■ Travail à réaliser
1. Dressez la liste de toutes les personnes nommées dans l'extrait fourni.
2. Mettez à jour l'extrait fourni, de « Marie Guitton » jusqu'à « et la commercialisation. » inclus, en remplaçant « refonte complète » par « réforme totale ».

■ Extrait fourni
    Est-ce à dire que la priorité sera désormais donnée au bas de gamme ?

    “La qualité exigée par les grands bijoutiers sera toujours la même. Simplement, les fermiers pourront vendre un peu plus de perles que jusqu’à maintenant”, répond Sabine Lorillou, du Syndicat des négociants en perles de culture de Tahiti.
    En d’autres termes, l’éventail de l’offre sera élargi, mais pas nécessairement revu à la baisse. La mise en place de cartes professionnelles devrait favoriser la professionnalisation de la filière, tandis que l’épaisseur de la couche nacrière pourra toujours être certifiée gratuitement par la direction des ressources marines, si les producteurs souhaitent en faire un “atout de commercialisation”.
    “Pour les autres, nous irons vers l’appellation d’origine, qui consiste simplement à dire que la perle a été produite en Polynésie”, précise le ministre.
    Le projet de loi sera encore présenté aux bijoutiers dans les prochains jours, avant de passer en conseil des ministres dès ce
    mois-ci. Il devrait être adopté à l’assemblée dans la foulée, pour une entrée en vigueur au 1er janvier 2017.

    Marie Guitton

    Aline Baldassari, présidente de la Tahitian Pearl Association of French Polynesia (TPAFP), qui regroupe six syndicats de producteurs et négociants perlicoles : “On nous empêchait de vendre 30 % de ce que l’on produisait”

    “C’est fait, c’est bon ! C’est la refonte complète de la filière perlicole, de la définition des produits à la production et la commercialisation.
    Nous avions souhaité pouvoir vendre plus de perles. Il y avait des contrôles draconiens sur la couche de la perle et sur le visuel, qui étaient vraiment pénalisants pour les producteurs et les négociants, et qui avaient coûté à peu près 6 milliards de pertes de chiffre d’affaires !

    La classification de 2005, complètement obsolète, était incohérente. On se battait sans arrêt avec le service du contrôle de la qualité des perles. Nous avions, par exemple, de très jolis drops, des gouttes A ou B qui faisaient 0,78 mm, et qui étaient rebutées, jetées à la poubelle alors qu’elles valaient, à l’époque, 20 ou 30 000 F ! On nous empêchait de vendre 30 % de ce que l’on produisait. Ce n’était pas possible. C’est nous, les professionnels, qui savons ce que les acheteurs veulent, ce n’est pas le gouvernement. Donc on voulait revenir là-dessus et on l’a obtenu. Tous les producteurs n’étaient pas d’accord, mais la majorité étaient pour, donc le ministre l’a accepté. Ça a mis un an…”

    Teva Rohfritsch, ministre de l’Économie bleue : “Nous avons assoupli un certain nombre de règles”

■ Données à analyser
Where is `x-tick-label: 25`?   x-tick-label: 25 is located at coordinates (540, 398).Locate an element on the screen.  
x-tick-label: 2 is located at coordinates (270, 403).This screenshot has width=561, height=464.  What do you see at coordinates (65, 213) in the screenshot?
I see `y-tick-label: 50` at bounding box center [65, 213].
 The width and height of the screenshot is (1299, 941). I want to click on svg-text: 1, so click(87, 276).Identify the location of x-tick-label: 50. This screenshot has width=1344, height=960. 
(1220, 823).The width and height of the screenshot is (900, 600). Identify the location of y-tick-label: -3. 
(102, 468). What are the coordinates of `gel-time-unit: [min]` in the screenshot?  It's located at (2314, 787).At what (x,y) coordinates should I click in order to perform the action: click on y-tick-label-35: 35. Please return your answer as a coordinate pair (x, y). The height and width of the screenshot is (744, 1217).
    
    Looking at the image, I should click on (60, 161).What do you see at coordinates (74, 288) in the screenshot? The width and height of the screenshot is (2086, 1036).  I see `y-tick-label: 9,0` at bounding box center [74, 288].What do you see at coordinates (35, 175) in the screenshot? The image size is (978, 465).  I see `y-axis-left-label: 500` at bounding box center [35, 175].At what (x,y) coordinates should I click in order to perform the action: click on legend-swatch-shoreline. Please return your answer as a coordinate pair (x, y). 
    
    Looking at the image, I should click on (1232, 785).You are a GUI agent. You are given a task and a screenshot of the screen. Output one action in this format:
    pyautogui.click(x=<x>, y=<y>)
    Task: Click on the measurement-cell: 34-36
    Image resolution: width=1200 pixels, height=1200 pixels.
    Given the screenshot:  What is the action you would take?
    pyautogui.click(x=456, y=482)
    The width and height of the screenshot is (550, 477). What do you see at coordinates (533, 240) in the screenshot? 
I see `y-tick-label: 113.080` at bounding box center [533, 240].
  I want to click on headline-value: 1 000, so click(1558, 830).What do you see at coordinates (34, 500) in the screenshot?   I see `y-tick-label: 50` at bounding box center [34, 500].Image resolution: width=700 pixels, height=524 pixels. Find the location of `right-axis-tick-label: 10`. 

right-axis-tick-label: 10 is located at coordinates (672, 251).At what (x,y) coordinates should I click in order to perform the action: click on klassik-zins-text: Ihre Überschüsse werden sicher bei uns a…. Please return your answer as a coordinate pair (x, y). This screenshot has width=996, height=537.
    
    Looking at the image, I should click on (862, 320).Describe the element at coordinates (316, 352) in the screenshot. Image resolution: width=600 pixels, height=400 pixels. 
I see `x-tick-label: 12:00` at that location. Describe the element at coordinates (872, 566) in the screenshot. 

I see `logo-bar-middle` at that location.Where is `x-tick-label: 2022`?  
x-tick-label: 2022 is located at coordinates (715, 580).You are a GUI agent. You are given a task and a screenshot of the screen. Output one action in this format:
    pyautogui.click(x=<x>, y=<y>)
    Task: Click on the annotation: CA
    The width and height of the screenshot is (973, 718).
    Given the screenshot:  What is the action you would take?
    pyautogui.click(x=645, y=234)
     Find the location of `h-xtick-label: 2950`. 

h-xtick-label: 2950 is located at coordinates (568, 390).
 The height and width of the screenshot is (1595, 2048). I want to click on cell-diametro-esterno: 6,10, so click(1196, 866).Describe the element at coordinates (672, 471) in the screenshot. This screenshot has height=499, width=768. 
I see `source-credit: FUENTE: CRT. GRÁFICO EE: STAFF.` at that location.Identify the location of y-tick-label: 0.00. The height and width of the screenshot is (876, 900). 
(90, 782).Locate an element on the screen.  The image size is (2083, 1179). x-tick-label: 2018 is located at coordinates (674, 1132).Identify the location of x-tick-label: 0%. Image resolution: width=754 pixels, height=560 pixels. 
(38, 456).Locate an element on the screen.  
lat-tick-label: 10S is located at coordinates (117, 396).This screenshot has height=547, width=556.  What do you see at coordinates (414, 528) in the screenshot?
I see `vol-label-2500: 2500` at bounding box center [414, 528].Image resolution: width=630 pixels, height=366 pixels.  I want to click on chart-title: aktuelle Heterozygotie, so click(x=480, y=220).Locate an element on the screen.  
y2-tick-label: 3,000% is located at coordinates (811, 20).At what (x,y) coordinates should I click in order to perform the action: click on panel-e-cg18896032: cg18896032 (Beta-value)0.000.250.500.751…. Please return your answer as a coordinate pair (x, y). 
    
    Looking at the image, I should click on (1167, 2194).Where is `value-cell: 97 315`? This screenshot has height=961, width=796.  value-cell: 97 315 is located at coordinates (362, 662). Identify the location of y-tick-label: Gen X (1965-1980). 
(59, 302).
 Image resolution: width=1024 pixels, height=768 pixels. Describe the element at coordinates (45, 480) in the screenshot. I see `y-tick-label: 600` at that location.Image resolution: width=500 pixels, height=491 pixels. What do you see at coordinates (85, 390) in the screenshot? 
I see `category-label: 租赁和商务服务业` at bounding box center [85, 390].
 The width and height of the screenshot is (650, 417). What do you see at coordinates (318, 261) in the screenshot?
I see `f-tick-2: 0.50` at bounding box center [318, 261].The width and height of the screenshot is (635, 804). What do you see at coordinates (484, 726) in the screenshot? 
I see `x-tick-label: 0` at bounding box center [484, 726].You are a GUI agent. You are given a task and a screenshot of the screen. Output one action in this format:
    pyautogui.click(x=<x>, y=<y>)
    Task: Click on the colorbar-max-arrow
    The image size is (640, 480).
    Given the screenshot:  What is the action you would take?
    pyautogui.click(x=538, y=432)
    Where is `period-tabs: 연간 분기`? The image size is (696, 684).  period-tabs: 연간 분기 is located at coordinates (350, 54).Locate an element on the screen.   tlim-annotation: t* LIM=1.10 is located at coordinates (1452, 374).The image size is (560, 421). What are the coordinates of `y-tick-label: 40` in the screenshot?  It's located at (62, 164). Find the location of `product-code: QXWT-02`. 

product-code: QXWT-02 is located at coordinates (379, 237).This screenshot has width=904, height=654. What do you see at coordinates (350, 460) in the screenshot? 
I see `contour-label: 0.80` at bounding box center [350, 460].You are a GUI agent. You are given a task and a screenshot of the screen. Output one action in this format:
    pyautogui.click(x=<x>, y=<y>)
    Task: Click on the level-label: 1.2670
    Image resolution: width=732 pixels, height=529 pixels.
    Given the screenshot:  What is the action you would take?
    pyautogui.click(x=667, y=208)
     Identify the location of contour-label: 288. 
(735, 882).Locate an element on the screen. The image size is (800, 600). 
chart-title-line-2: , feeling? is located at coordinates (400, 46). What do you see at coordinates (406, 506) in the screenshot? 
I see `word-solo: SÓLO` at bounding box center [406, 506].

■ Liste des réponses
1.
- Sabine Lorillou
- Marie Guitton
- Aline Baldassari
- Teva Rohfritsch

2.
Marie Guitton

    Aline Baldassari, présidente de la Tahitian Pearl Association of French Polynesia (TPAFP), qui regroupe six syndicats de producteurs et négociants perlicoles : “On nous empêchait de vendre 30 % de ce que l’on produisait”

    “C’est fait, c’est bon ! C’est la réforme totale de la filière perlicole, de la définition des produits à la production et la commercialisation.